Replicating data across a wide area network (WAN) is generally considered too expensive and time consuming to be taken lightly by most IT organizations. The rise of Big Data naturally exacerbates that challenge.
For that reason, WANdisco created replication software for Hadoop environments that makes sure all the servers and clusters deployed across multiple date centers are fully readable and writeable, always in sync, and recover automatically from each other. Now WANdisco is extending the capabilities of the core WANdisco Fusion Platform via six plug-in modules that address everything from disaster recovery to replicating Hadoop data into the cloud.
Jim Campigli, chief product officer for WANdisco, says that as Hadoop deployments become more distributed, IT organizations are going to need to actively manage multiple deployments of Hadoop clusters. To address that issue, Campigli says many of them will need to find a way to cost-effectively keep Hadoop clusters synchronized with one another across a WAN.
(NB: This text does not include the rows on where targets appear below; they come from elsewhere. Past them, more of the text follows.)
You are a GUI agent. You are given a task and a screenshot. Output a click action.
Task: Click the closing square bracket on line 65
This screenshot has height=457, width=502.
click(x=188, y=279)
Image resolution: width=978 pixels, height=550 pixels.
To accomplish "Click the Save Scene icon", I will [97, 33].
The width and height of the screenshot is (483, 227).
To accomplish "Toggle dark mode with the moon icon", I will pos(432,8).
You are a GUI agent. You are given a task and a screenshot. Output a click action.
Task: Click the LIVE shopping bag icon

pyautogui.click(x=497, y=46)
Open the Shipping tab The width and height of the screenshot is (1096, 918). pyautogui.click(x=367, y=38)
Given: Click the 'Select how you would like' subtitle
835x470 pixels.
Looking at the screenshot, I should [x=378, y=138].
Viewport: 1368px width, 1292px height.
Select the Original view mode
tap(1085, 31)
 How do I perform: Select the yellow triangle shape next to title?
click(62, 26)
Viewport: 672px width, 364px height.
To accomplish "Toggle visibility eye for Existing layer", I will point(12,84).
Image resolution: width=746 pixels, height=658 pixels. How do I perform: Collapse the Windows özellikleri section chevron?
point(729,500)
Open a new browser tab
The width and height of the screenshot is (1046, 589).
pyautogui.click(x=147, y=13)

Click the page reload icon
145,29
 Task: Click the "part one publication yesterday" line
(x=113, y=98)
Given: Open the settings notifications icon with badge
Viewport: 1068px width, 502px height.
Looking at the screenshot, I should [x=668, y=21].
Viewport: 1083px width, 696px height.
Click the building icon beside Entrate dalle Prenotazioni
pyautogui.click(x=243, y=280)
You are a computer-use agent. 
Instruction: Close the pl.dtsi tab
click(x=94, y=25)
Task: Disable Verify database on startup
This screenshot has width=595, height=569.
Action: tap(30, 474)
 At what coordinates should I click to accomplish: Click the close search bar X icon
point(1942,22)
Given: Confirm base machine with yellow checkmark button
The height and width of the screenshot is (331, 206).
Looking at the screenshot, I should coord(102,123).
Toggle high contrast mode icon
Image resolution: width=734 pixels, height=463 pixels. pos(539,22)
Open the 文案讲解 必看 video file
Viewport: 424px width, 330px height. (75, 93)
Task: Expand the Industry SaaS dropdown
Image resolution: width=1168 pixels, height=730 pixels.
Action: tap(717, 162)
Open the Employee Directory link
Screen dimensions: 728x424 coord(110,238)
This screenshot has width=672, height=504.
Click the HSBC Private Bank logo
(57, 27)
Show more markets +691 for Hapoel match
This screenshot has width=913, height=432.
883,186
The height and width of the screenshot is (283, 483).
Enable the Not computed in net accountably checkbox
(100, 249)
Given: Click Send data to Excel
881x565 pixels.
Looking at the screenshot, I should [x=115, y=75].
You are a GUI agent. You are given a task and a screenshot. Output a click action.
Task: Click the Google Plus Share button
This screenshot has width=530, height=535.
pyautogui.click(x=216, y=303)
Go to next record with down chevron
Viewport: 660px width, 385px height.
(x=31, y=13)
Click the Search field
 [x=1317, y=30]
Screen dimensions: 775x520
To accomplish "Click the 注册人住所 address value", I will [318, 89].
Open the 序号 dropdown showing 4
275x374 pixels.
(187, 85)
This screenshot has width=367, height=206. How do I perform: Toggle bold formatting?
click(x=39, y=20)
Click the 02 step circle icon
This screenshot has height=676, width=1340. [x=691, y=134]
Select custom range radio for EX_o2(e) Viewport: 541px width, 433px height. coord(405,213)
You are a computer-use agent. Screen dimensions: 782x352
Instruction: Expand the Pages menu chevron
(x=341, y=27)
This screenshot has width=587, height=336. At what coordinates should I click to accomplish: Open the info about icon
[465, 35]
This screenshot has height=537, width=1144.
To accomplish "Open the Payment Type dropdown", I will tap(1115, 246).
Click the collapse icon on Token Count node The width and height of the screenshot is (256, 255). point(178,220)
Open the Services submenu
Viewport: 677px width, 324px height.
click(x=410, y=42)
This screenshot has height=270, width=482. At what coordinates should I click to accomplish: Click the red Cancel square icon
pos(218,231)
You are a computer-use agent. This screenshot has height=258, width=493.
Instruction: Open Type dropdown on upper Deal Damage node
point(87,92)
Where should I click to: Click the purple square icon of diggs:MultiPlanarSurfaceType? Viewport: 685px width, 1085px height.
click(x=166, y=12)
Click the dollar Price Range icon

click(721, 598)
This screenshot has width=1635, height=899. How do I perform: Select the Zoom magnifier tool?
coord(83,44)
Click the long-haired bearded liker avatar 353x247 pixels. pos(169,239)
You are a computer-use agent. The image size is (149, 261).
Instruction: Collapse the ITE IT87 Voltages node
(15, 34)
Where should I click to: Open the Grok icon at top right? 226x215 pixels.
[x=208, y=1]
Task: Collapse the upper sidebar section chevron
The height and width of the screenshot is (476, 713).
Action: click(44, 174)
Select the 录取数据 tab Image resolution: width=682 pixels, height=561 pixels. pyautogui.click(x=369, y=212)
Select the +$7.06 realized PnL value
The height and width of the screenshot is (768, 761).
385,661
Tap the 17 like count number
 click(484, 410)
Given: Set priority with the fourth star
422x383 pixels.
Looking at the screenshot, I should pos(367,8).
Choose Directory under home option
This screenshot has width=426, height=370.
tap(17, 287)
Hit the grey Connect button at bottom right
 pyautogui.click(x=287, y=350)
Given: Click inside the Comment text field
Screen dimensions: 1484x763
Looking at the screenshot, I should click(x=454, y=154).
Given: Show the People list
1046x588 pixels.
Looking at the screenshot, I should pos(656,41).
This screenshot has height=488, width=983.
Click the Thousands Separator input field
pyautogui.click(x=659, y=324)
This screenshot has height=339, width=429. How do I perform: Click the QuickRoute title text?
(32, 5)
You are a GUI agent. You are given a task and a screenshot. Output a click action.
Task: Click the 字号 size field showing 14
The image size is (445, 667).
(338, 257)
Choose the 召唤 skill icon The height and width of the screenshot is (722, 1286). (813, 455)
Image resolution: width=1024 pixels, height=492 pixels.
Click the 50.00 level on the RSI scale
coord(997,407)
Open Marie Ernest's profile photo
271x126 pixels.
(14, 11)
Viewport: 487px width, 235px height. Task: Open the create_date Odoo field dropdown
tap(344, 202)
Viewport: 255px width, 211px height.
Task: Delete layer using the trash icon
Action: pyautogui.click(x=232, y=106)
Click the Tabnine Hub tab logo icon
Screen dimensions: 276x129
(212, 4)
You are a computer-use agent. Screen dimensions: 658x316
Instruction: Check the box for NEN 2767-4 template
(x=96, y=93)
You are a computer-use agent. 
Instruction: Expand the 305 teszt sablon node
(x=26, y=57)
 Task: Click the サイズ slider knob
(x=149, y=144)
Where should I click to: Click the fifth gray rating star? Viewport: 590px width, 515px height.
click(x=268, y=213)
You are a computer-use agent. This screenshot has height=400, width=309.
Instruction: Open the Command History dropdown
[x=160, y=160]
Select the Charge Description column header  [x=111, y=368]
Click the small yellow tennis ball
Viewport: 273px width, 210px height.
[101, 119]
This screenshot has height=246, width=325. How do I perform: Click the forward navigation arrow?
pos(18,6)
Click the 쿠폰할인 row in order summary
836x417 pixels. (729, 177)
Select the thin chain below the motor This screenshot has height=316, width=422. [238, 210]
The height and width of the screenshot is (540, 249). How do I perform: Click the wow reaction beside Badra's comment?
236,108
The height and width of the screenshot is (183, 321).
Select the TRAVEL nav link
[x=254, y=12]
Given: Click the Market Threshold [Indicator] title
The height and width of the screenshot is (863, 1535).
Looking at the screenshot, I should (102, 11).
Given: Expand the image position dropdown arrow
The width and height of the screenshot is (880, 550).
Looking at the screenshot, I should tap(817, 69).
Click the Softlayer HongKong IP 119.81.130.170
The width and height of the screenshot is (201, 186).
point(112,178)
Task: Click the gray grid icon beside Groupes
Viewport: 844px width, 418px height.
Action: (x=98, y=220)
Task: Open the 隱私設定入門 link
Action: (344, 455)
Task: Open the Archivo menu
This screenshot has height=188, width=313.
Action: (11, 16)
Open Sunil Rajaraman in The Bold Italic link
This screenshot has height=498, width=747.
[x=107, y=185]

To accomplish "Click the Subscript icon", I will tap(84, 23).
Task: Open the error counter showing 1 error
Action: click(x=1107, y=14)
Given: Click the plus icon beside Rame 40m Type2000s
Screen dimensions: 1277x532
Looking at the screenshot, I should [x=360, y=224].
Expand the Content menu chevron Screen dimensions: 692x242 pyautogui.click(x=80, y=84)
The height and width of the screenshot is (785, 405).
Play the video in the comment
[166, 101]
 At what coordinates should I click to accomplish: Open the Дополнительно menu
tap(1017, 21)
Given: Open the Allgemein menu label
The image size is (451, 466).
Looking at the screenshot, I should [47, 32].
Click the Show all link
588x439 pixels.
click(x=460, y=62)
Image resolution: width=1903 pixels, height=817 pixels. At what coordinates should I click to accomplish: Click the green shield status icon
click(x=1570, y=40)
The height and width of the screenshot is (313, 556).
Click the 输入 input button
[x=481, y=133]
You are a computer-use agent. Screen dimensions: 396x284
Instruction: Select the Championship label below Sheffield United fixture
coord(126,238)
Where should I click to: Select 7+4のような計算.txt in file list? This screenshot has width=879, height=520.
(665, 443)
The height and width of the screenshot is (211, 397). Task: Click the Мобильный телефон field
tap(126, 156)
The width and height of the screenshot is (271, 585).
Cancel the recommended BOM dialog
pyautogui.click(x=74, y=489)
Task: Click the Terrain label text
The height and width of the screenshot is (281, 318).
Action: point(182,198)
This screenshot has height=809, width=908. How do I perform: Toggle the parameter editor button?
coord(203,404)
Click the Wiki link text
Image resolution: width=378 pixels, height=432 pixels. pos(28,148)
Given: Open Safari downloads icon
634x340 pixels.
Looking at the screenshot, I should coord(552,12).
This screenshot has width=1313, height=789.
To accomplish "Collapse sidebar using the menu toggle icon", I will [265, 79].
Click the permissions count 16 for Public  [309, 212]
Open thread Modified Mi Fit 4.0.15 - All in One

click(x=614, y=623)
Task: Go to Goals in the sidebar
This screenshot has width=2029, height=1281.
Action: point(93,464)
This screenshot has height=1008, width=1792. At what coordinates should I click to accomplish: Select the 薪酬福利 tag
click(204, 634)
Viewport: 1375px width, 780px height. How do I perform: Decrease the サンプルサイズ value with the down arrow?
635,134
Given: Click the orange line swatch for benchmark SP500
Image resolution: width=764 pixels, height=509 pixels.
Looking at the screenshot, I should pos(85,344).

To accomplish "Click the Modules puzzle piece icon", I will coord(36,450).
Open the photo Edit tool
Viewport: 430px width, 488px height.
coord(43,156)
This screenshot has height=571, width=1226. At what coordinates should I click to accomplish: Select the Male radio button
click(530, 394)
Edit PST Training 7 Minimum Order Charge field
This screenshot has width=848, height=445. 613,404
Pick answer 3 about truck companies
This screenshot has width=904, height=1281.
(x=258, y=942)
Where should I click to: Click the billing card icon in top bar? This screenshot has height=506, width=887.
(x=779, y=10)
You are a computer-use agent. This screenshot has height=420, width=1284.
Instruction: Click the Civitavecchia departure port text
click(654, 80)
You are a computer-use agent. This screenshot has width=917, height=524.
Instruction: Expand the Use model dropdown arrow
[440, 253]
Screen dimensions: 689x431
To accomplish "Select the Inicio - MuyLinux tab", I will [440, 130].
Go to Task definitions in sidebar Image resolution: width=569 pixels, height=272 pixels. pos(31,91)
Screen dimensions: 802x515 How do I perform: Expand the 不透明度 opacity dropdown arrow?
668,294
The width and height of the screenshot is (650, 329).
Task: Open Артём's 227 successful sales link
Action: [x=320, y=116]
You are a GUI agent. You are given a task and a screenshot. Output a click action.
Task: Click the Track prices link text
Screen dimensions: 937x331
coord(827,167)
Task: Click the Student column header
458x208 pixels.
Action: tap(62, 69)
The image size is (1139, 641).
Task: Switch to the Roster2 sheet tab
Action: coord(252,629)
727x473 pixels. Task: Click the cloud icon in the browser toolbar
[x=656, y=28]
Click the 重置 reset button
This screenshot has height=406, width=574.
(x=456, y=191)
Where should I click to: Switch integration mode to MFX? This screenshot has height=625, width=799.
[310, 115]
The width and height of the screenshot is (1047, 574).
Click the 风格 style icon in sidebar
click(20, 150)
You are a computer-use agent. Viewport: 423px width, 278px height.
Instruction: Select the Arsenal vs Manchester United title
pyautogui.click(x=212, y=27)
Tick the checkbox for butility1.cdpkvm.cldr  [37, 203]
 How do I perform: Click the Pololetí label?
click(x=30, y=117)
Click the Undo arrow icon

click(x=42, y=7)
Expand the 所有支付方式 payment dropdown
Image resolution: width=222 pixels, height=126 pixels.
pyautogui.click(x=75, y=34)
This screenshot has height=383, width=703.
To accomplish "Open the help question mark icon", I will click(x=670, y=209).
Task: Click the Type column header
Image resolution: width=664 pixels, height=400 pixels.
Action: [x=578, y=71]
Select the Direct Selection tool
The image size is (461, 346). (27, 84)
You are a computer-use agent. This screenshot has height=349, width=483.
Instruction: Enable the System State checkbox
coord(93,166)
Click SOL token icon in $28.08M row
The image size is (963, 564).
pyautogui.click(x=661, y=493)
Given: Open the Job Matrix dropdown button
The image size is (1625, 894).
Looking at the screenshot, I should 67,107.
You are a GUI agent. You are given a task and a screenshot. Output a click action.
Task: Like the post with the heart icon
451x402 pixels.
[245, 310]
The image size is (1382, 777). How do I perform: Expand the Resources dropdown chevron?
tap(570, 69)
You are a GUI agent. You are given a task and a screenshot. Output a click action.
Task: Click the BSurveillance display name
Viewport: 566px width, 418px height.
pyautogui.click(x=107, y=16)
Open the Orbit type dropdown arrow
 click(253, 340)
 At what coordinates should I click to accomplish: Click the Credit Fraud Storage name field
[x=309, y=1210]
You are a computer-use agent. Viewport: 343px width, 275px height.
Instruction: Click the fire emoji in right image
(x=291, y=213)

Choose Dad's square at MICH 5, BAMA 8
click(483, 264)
To facilitate that process, Campigli says, WANdisco decided to create plug-in modules to address specific types of Hadoop scenarios such as replicating Hive and Hbase data. In addition, WANdisco is now making available a Fusion software development kit (SDK) that enables IT organizations to create their plug-in module for the WANdisco Fusion Platform.
The WANdisco Fusion Platform itself is based on a Distributed Coordination Engine (DCE), which is a commercial implementation of a Paxos algorithm that creates a peer-to-peer architecture for replicating data where there is no single point of failure.
Regardless of how Hadoop is being used, the one thing that is clear is that Hadoop is not only being used more commonly in production environments, more groups within an organization are deploying applications on top of Hadoop. As such, it’s only a matter of time before most organizations will need to share data between different Hadoop clusters.
The networking issue that most organizations face today is that, while the amount of data they need to manage has increased by several times over, the amount of available bandwidth on the WAN has not materially increased for most of them. Given the cost of acquiring that additional bandwidth, it’s already apparent that new approaches to replicating massive amounts of data across the WAN will be required.